[Pixel coordinate grounding data]
= Beginning of Section =
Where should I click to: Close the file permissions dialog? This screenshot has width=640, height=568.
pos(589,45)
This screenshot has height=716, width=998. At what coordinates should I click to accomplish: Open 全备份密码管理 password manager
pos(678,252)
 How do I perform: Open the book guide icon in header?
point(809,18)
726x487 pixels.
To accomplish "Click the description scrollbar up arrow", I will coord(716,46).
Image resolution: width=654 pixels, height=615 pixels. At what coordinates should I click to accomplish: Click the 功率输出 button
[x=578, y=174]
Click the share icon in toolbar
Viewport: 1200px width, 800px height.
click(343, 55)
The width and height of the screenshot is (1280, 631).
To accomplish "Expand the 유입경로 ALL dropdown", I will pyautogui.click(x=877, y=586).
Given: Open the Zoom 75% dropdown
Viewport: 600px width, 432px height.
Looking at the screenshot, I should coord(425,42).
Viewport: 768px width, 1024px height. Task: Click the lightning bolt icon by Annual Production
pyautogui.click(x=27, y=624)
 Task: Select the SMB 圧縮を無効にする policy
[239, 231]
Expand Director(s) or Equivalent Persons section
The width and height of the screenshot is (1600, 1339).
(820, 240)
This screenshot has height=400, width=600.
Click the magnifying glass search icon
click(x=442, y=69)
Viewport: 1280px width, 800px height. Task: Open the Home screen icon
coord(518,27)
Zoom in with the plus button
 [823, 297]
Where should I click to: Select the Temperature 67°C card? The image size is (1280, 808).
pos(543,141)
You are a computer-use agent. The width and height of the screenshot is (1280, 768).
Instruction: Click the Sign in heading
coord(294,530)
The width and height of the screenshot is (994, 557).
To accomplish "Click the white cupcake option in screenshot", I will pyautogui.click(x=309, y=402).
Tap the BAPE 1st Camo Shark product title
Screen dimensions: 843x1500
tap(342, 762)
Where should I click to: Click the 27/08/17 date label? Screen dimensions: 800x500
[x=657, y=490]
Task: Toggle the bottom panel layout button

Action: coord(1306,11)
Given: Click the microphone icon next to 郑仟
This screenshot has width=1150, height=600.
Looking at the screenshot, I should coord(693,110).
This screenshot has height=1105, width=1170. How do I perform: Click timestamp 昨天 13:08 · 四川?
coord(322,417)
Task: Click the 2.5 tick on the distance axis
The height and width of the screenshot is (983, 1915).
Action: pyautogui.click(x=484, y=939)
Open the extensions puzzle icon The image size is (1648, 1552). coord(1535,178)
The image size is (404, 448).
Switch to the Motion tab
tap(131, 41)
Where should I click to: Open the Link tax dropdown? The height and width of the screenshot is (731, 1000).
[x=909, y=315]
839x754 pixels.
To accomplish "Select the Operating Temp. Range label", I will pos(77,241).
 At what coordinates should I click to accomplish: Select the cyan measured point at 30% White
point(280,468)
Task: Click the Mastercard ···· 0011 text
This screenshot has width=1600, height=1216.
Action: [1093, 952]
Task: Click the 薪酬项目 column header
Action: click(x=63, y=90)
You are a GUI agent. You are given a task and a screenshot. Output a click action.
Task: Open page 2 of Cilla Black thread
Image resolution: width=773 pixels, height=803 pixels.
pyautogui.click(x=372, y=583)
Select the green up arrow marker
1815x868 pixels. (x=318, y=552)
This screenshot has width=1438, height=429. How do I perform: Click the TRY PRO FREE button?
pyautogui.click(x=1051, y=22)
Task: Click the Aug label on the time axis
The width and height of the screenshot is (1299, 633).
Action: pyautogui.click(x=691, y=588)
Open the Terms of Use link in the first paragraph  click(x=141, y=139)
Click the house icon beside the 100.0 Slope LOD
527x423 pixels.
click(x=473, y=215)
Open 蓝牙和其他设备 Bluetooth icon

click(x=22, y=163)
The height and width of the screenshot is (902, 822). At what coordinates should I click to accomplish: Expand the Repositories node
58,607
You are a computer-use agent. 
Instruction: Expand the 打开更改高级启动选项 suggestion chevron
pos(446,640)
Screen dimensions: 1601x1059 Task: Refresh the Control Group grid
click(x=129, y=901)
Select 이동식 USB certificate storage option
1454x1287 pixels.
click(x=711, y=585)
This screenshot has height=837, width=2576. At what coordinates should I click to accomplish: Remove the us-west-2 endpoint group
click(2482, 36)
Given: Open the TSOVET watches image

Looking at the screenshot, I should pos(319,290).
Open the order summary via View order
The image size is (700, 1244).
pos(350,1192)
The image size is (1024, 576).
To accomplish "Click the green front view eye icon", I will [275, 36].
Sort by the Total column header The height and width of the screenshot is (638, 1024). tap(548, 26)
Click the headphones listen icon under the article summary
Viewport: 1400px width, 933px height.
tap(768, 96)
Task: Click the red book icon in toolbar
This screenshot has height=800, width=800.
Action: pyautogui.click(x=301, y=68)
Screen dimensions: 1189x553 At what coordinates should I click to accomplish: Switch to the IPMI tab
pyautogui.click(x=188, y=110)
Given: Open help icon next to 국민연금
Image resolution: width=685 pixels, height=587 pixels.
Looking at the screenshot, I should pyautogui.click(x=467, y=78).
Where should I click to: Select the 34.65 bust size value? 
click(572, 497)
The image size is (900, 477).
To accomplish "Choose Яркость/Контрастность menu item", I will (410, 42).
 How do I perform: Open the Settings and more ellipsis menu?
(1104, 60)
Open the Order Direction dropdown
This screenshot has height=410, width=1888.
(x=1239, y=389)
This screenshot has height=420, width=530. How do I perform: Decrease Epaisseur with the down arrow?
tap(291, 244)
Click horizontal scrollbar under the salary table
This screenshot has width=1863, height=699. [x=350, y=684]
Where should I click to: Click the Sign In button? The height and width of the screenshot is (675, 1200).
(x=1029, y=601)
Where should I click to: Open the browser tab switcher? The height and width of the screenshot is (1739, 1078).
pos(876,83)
= End of Section =
BRIEF: Compute how many lines of the records above hold the string "agent". Give the number with no other output.

RESULT FOR THIS EXERCISE: 3